Все же этот юноша, несомненно, казался доктору Брауну старше по развитию, чем его десятилетний сын Дон, взять хотя бы тот факт, что его ругательства имели более интеллигентный характер.
Хотя это, наверное, проблема воспитания, а не возраста.
– Я смотрю, маму ты тоже протираешь каждый день и бережно относишься к ней.
– Да, я маму иногда открываю, чтобы прочесть, но сразу же закрываю. Потому что трудно.
Фредерик вспомнил, что хотел после работы заехать в книжный магазин и купить обещанные книги Дону.
– Ты, наверное, чего-то не понимаешь? Она написана сложным для тебя языком?
– Да, очень сложным.
– Письма мамы кажутся тебе более понятными, правда?
– Да. Там всегда написано простым языком.
– Хорошо, Уильям. Ты знаешь, я тебе хочу сказать, что не стоит расстраиваться по поводу Библии.
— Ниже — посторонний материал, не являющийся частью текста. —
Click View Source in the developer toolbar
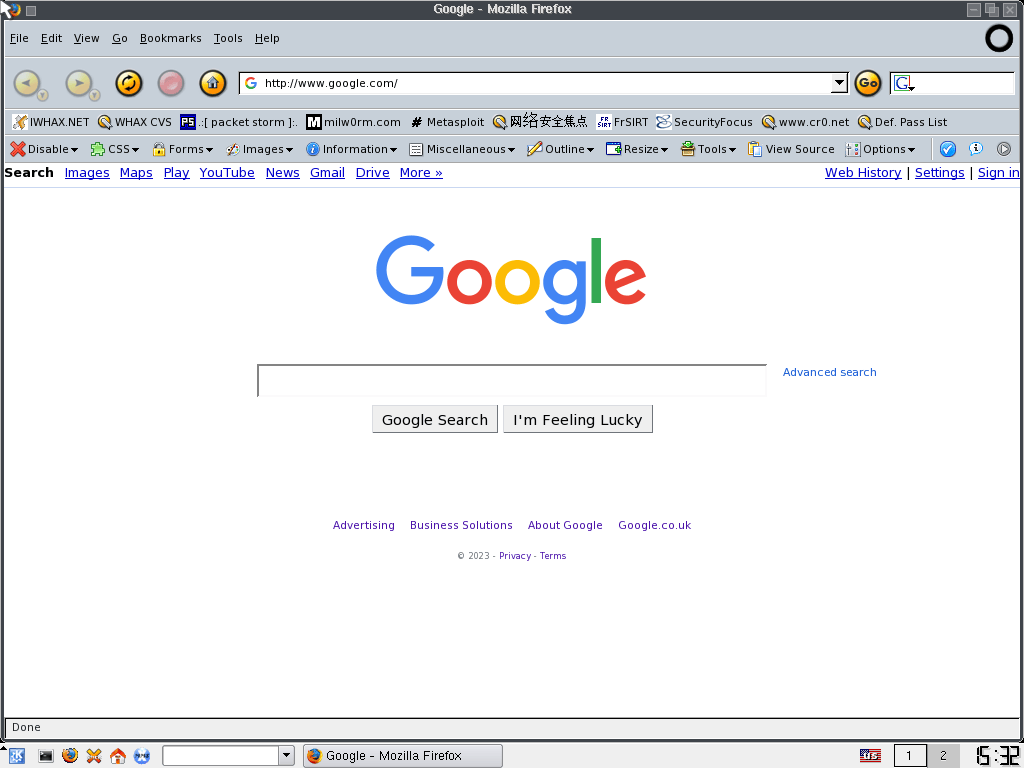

Ты и не обязан ее сейчас понимать. Для каждой книги всегда приходит свое, самое подходящее время. Если трудно читать, то закрой и не открывай ее больше. Забудь, спрячь далеко или выброси! Однажды эта книга сама попадет к тебе в руки самым неожиданным и странным образом, ты откроешь ее и все поймешь. Это правда!
Я хочу завтра принести тебе другую книгу. Говорю сразу – тебе совсем необязательно ее открывать, Уильям, но мне почему-то кажется, что она тебе может понравиться.
– Мне не нравится читать книги, Фре.
– Потому что тебе не попадались интересные книги, Уильям.
Юноша вдруг неожиданно засмеялся.
– Что тебя рассмешило, если не секрет?
Голубоглазый собеседник, который показывал свои глаза сейчас только небу и снежным лесам, перестал смеяться.
– Вы только что сказали, что принесете завтра книгу.
– Да, а что в этом смешного?
Уильям снова засмеялся.
– Погоди, Уильям… Я, похоже, понял, почему ты надо мной сейчас смеешься. Дай мне всего двадцать минут, хорошо?
– Хорошо, Фре, – ответил юноша, продолжая смеяться.
Доктор Браун выбежал из палаты в коридор и со всех ног побежал к лестнице, затем быстро спустился на первый этаж, накинул верхнюю одежду и покинул больницу.
Фредерик вернулся в палату Уильяма лишь спустя сорок минут.
– Я принес тебе обещанное мороженое, Уильям.
– О, спасибо, – возрадовался юноша, но совсем не торопился идти за желанным десертом.
– Я оставлю его на столе, хорошо?
– Да.
Фредерик положил на стол небольшое ведерко мороженого с зеленым чаем. Как он мог забыть о своем обещании?
– Тебе теперь не смешно оттого, что я завтра принесу тебе книгу?
– Нет, Фре. Уже не смешно, – ответил грустноватым голосом юноша, который, по всей видимости, думал сейчас об одном – когда уже, наконец, уйдет доктор Браун и оставит его наедине с этой желанной сладостью.
Наступила тишина. Фредерик обо всем догадался.
– Ты сейчас не будешь есть свое мороженое, Уильям?
– Не буду.
– Потому что я здесь или потому, что пока не хочешь?
– Потому что вы здесь.
Доктор Браун широко улыбнулся и решил незамедлительно оставить юношу в покое.
– Хорошо, я зайду к тебе позже. Приятного аппетита, Уильям. Спасибо тебе за разговор.
– Пока, Фре.
Доктор Браун закрыл двери палаты и решил навестить еще одного любопытного пациента, которого ему официально запретили навещать.